*** SUPPLIED DATA ***
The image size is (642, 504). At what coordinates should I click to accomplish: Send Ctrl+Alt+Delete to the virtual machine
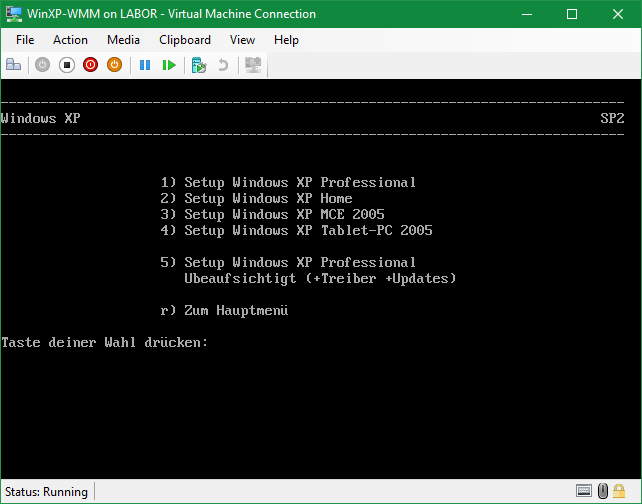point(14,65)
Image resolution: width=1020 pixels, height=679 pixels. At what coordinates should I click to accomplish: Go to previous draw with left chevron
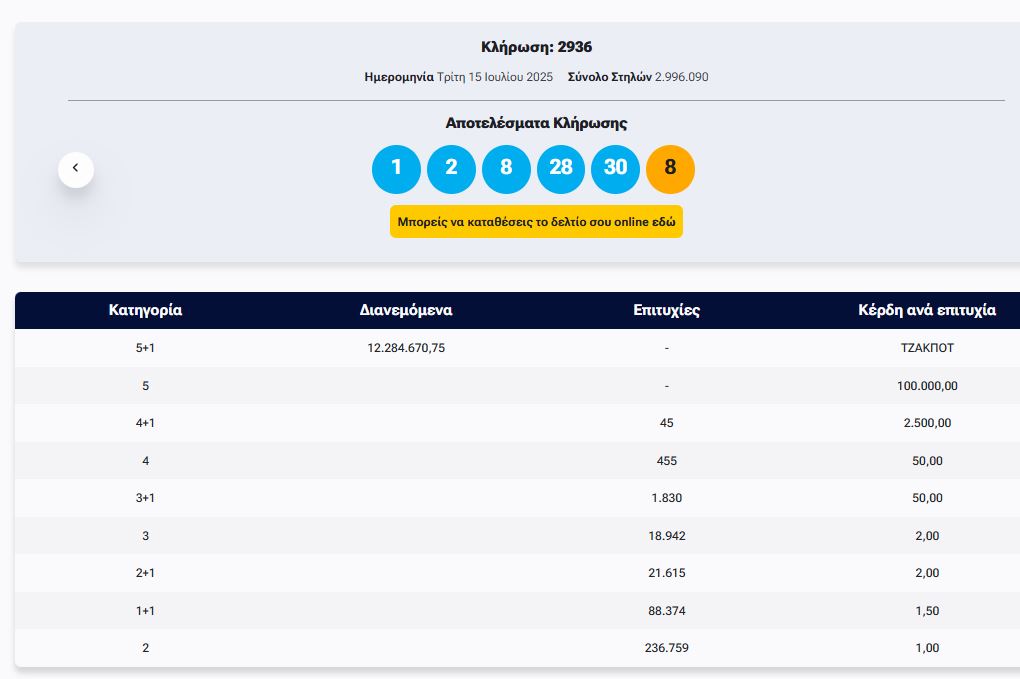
*** End of SUPPLIED DATA ***
*** SUPPLIED DATA ***
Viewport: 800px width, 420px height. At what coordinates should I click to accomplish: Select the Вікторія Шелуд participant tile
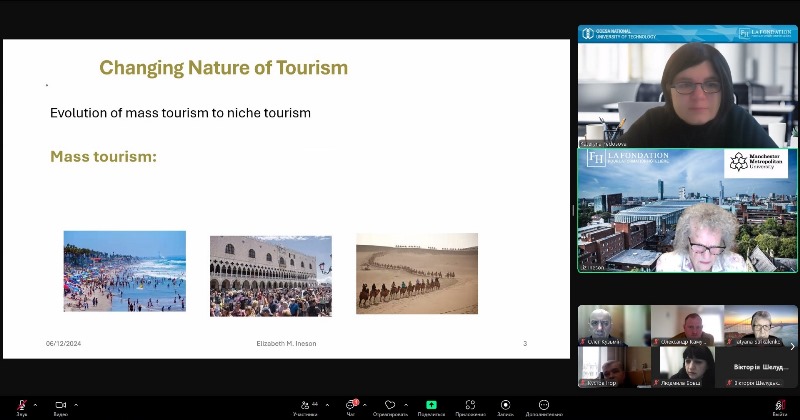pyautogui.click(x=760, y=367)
*** End of SUPPLIED DATA ***
■ WHAT NEEDS TO BE DONE
Copy word for word only the lines above from the one with "The image size" through the one with "Image resolution: width=1020". Leave pictures out.

■ TASK RESPONSE
The image size is (642, 504). At what coordinates should I click to accomplish: Send Ctrl+Alt+Delete to the virtual machine
point(14,65)
Image resolution: width=1020 pixels, height=679 pixels. At what coordinates should I click to accomplish: Go to previous draw with left chevron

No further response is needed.